今日はハローワークに3か月がたったので支払いが始まる前の呼び出しです。

「裁判の進捗は?」

「1回目の期日がもうすぐ来ます」

「分かりました。今回は係争中ということで仮払いになります。それで後日仮払いを返却すると誓約書を入れていただくことになります」

雇用保険の時は会社の出した離職票に従うと言われ、今回は返却の誓約書を入れさせられます。

どうも納得がゆきません。

「勝訴の場合ですか?」

「いえ、和解についても同様に返済をしてもらいます」

「それを入れたら失業保険が新たに受けられるのですか?」

「企業側が失業保険の支払いをしてもらって・・・」

それはないことです。この辺りになると説明が急に曖昧になります。

ソファに戻ると、相棒の部長から携帯が入ります。

「先ほどまでY署に呼ばれていました。息子の証言の裏付けを言われています。
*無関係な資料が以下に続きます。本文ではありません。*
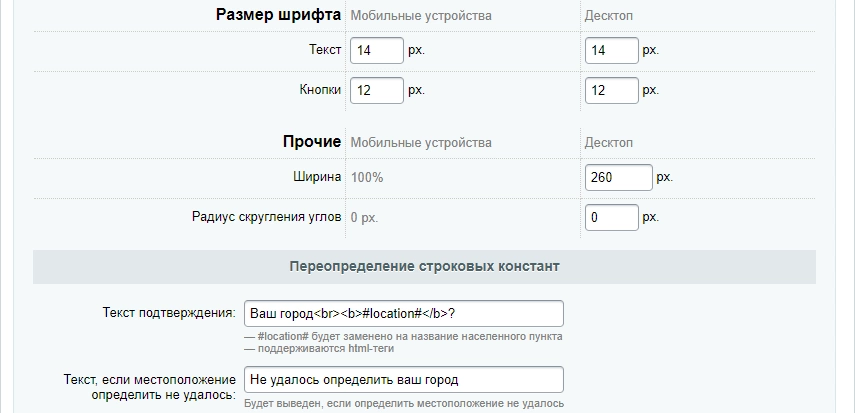
Task: Focus the mobile Кнопки font size input
Action: pyautogui.click(x=376, y=90)
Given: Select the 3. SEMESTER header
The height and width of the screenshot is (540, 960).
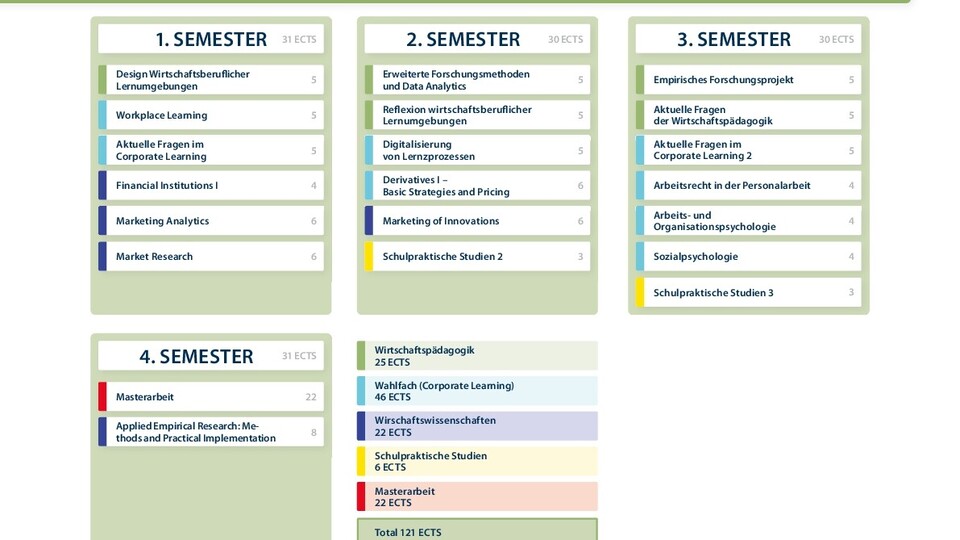Looking at the screenshot, I should pos(748,39).
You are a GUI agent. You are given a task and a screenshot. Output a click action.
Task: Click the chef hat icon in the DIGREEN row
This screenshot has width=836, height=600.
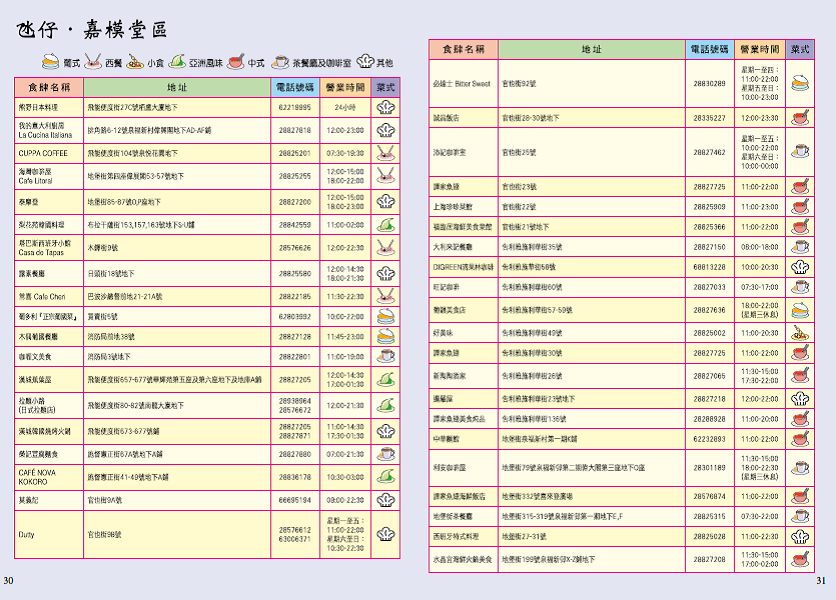[799, 267]
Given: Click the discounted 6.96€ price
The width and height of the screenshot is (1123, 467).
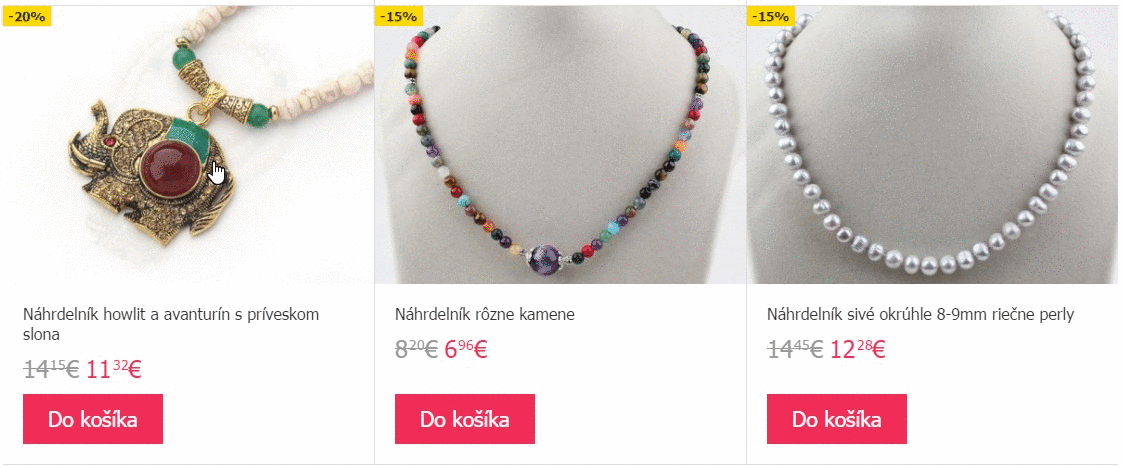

20日の拘留が決まったようです」

「明日には呼ばれるな」

「間違いないですよ。会社の印鑑を引き渡した日を聞かれますよ。どうも記憶が怪しくなっているのです。ホテルの社長が引き渡しした日は一番早く、本社が受け取ったという日はそれよりも2か月後です。私はその中間ですが自信がありません」

人間の記憶とはあやふやなものです。

これは前の会社でもこの記憶で大きな事件になりました。

もう一度USBで自分のスケジュールを調べておいたほうがよさそうです。